In a sense that if GM gets to decide certain things, then the player cannot be deciding them. But the same happens when you outsource the decision to the mechanics as well. The mechanics say what happens, instead of any of the participants.
I've seen this said multiple times and "+1'd" on top of that. But this needs a lot more unpacking, because if we're merely "outsourcing the decision to the mechanics" and there are no other dynamics happening within play procedures, then I would say 100 % there is either a dearth of gameable space there or a complete vacuum. It should never be something like:
* GM frames situation/obstacle without any foregrounding of consequences and in such a way that the only permissible action declarations and consequence-suites are univariate. I would go so far as to extend that to bivariate. It is certainly substantially better than the univariate dynamic of "the GM has basically made the decision for you (thereby played the game for you)," but multivariate is so much better than bivariate.
* Player makes rote, or relatively rote, decision and either (a) GM rolls behind the screen for the player or (b) the player has no handles/currency to muster or any consequential PC build or build/spend dynamic to leverage.

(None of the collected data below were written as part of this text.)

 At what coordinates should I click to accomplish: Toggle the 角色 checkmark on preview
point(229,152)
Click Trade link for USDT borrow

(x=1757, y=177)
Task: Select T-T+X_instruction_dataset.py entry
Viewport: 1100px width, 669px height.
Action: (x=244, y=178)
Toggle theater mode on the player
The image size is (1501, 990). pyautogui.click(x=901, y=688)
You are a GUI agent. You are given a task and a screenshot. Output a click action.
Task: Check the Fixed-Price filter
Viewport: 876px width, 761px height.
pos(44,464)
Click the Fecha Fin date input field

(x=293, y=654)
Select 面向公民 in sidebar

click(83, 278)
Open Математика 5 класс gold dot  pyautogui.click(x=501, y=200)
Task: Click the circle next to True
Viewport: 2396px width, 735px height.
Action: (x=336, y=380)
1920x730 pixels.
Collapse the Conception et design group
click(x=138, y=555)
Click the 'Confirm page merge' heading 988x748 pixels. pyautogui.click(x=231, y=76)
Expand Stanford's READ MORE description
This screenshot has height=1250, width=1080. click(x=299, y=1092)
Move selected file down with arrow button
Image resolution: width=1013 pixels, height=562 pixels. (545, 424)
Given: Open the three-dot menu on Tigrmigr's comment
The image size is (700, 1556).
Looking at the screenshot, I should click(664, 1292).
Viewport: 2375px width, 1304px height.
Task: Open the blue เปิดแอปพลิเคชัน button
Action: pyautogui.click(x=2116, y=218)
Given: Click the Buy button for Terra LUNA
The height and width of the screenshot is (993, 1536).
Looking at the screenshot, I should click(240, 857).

I mean...yeah. If the situation/obstacle-framing is utterly weak + consequences are black-boxed such that players can't orient themselves and execute a compelling & multivariate decision-tree...and maybe tack on the player having little to no build/currency decisions to employ? Yes, that is tantamount to "outsourcing the decision to the mechanics." In scheme and consequence, that looks basically like GM disclaims decision-making when handling offscreen Faction/setting (eg non-PC) resolution in Blades in the Dark (or something kindred). But those two things shouldn't look like each other at all unless a table or a game intentionally (or perhaps accidentally) composes deterministic, univariate, adynamic decision-spaces for players (which...isn't gameplay imo) or the play in question aims for or accidentally lands upon Calvinball/Ouija play (which...again, isn't gameplay imo).
Circling back to
my Torchbearer anecdote here, this is a relatively small (though of high magnitude) moment of play. This is the span of 1 singular turn in Torchbearer and 2 x tests in that singular turn. But the decision-space managed by both the Ranger Surveying and the Mage employing Aethereal Premonition was both vast in scope and consequential in impact. Though ultimately they both grabbed dice to resolve, what was baked into their decision-making scheme went way way way way way way beyond "outsourcing to the decision to the mechanics." And, what's more, all of this was downstream of the synthesis of a series of consequential decisions (around selected and employed Beliefs/Creed, around gaining the Enemy in question, around befriending the Friend in question, around actions taken in Town phase to Build Kit and Do Research, around preceding actions/resolution and elaborate currency management in this Adventure phase, around planning Camp phase which includes building up "checks" to power said phase).
I really hope we can agree on that (because man...what an absolute dead-end of the conversation if we can't agree on this); that "outsourcing the decision to the mechanics" resembles (a) GM Disclaiming Decisionmaking in something like Blades or (b) a truly feckless situation/obstacle-framing > action declaration loop of TTRPG (which, again, I would call "not rising to a gameable space")...and bears pretty much zero resemblance to something like (c) the attached Torchbearer actual play anecdote. This (a) and this (b) are not even in the same category as (c), right? Or are you actually saying they are effectively all the same?